→ **EXERCISE REQUIREMENTS**
Reproduce the records exactly through the line with "Given: Open Windows Explorer from the taskbar".

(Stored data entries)
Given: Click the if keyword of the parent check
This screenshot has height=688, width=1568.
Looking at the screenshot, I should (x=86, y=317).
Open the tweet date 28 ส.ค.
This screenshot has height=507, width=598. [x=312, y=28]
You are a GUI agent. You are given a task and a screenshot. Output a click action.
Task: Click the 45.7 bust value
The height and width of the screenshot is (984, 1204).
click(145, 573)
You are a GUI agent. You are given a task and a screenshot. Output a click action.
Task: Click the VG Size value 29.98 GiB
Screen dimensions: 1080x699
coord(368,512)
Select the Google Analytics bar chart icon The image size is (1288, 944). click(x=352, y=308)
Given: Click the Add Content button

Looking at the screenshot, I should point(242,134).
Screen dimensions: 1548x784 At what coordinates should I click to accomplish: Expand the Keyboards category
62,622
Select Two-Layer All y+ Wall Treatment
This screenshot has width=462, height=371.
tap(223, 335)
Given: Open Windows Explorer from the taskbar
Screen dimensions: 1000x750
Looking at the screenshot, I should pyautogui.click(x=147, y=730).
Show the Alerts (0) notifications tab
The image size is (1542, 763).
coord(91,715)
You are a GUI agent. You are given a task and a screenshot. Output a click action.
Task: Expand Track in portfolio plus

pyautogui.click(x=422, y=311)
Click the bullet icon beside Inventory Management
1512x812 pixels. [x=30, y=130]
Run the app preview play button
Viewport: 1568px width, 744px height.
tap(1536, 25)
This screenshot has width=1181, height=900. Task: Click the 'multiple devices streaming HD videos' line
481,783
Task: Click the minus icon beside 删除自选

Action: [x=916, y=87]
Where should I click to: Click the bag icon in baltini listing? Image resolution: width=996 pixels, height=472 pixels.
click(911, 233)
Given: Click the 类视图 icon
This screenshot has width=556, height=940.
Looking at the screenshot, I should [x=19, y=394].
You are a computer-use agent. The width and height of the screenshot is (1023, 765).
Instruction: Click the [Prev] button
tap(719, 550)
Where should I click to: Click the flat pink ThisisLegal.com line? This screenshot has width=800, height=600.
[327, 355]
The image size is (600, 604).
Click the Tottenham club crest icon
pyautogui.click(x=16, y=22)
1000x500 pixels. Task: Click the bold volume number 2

→ **TASK RESPONSE**
Given: Click the if keyword of the parent check
This screenshot has height=688, width=1568.
Looking at the screenshot, I should (x=86, y=317).
Open the tweet date 28 ส.ค.
This screenshot has height=507, width=598. [x=312, y=28]
You are a GUI agent. You are given a task and a screenshot. Output a click action.
Task: Click the 45.7 bust value
The height and width of the screenshot is (984, 1204).
click(145, 573)
You are a GUI agent. You are given a task and a screenshot. Output a click action.
Task: Click the VG Size value 29.98 GiB
Screen dimensions: 1080x699
coord(368,512)
Select the Google Analytics bar chart icon The image size is (1288, 944). click(x=352, y=308)
Given: Click the Add Content button

Looking at the screenshot, I should point(242,134).
Screen dimensions: 1548x784 At what coordinates should I click to accomplish: Expand the Keyboards category
62,622
Select Two-Layer All y+ Wall Treatment
This screenshot has width=462, height=371.
tap(223, 335)
Given: Open Windows Explorer from the taskbar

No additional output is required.